En nuestra querida República Dominicana abundan las mujeres en cargos públicos, desde ministras, directoras generales y encargadas departamentales, lo mismo que senadoras, diputadas, alcaldesas, vicealcaldesas y regidoras, posiciones que han ganado por sus méritos acumulados y no por paridades y cuotas como propone el señor Guterres.
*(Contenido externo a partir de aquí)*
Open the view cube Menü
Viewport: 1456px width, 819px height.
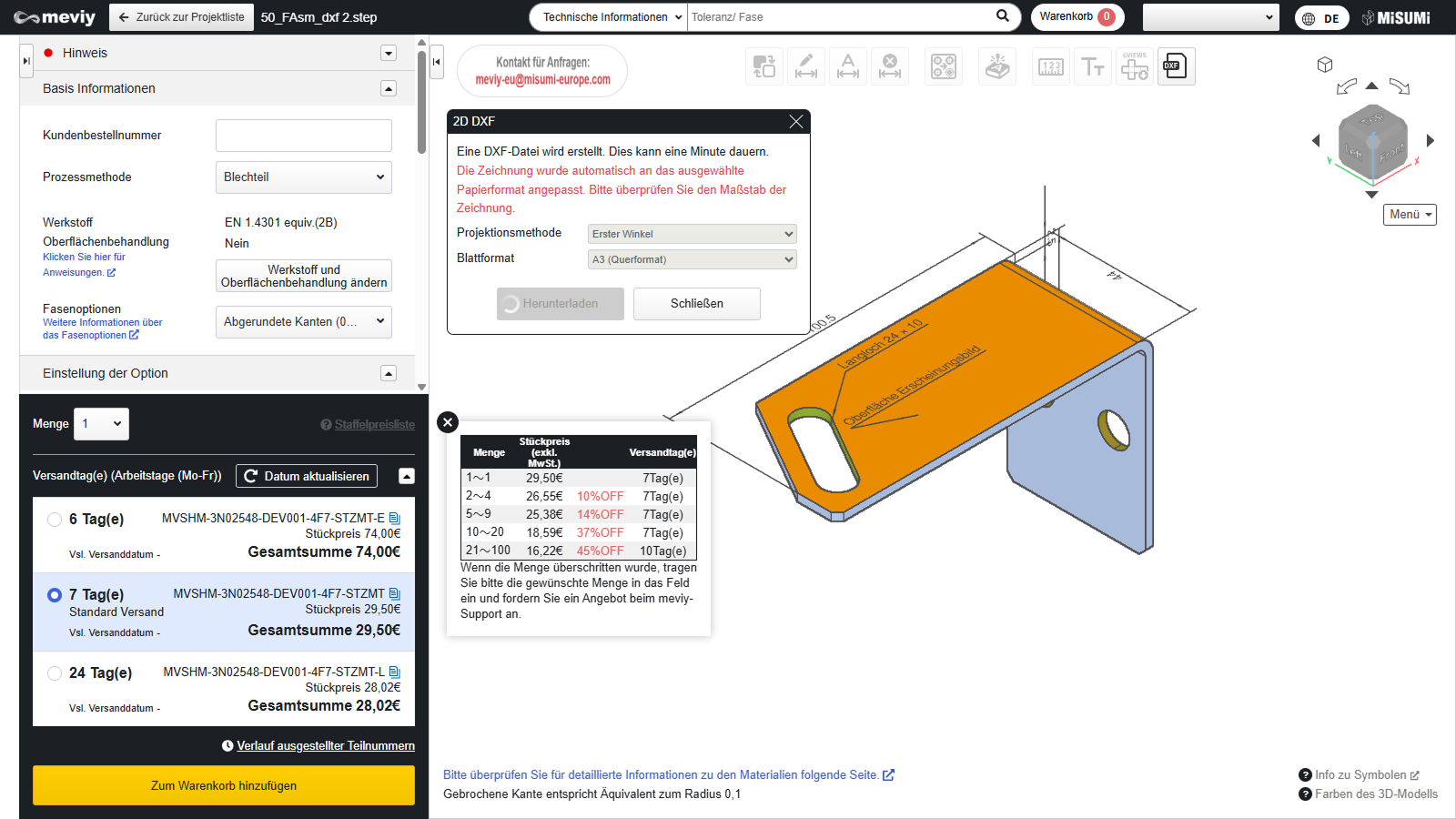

Para los dominicanos, la meritocracia vale más que esa paridad que el burócrata portugués ve como una “prioridad”. Muchas mujeres inteligentes se molestan con la “defensa” que reciben de ciertos organismos desacreditados como la ONU. Obsérvese la siguiente: “Las mujeres están muy poco representadas en los gobiernos y los consejos de administración de todo el mundo. En las Naciones Unidas, nos propusimos hacer de la paridad de género una prioridad”.

Tras décadas leyendo sobre  la propuesta feminista de combate a la biología por la misma ser injusta con las mujeres, lo más lejos que teníamos era que nos íbamos a encontrar con afirmaciones como las siguientes del señor Antonio Guterres, en las que se refiere al cambio climático. “El cambio climático es sexista. Las mujeres son las últimas en recibir comida en las crisis alimentarias y sufren un mayor peligro en las situaciones de emergencia. Las niñas están más expuestas a contraer matrimonio infantil cuando los medios de subsistencia se derrumban”, dice el funcionario, en un verdadero arroz con mango propagandístico.
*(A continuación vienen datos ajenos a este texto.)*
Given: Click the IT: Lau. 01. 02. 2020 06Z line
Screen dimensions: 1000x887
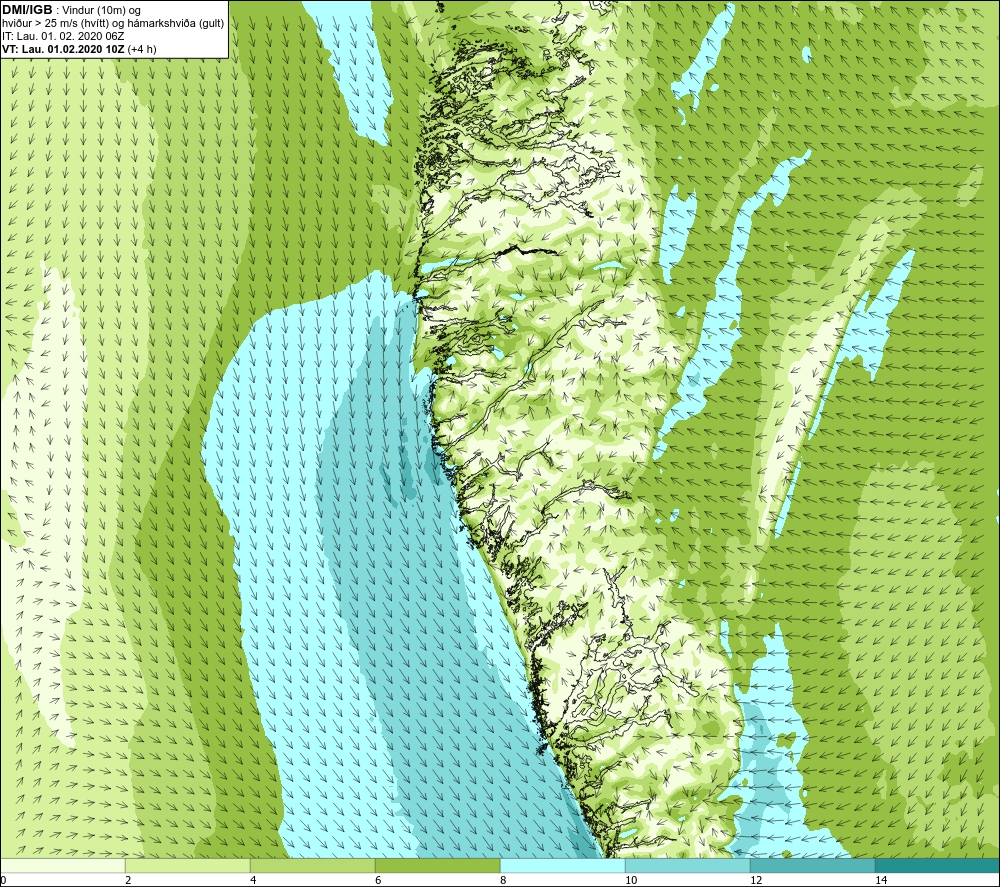Looking at the screenshot, I should click(63, 36).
Los dominicanos debemos darle gracias a Dios porque vivimos en un mundo muy diferente al que describe el secretario general de la ONU. Aquí tenemos mujeres funcionarias como Gloria Reyes, que en vez de repetir propagadas del feminismo radical como hace Antonio Guterres, dice verdades como la realidad de que lo que no es fácil es ser hombre en una sociedad consumista, donde los jóvenes, para poder llevar la novia a cenar deben buscarlas en carro propio.

La ex directora de Supérate fue más lejos, y le planteó a las mujeres que para alcanzar la igualdad debe comenzarse con las responsabilidades, de manera que a la hora de pagar lo consumido, cada pareja ponga sobre la mesa el 50 por ciento, cosa que no permite la mayoría de los hombres dominicanos de formación caballeresca, muy especialmente los pertenecientes a la generación privilegiada que describiéramos en una entrega anterior.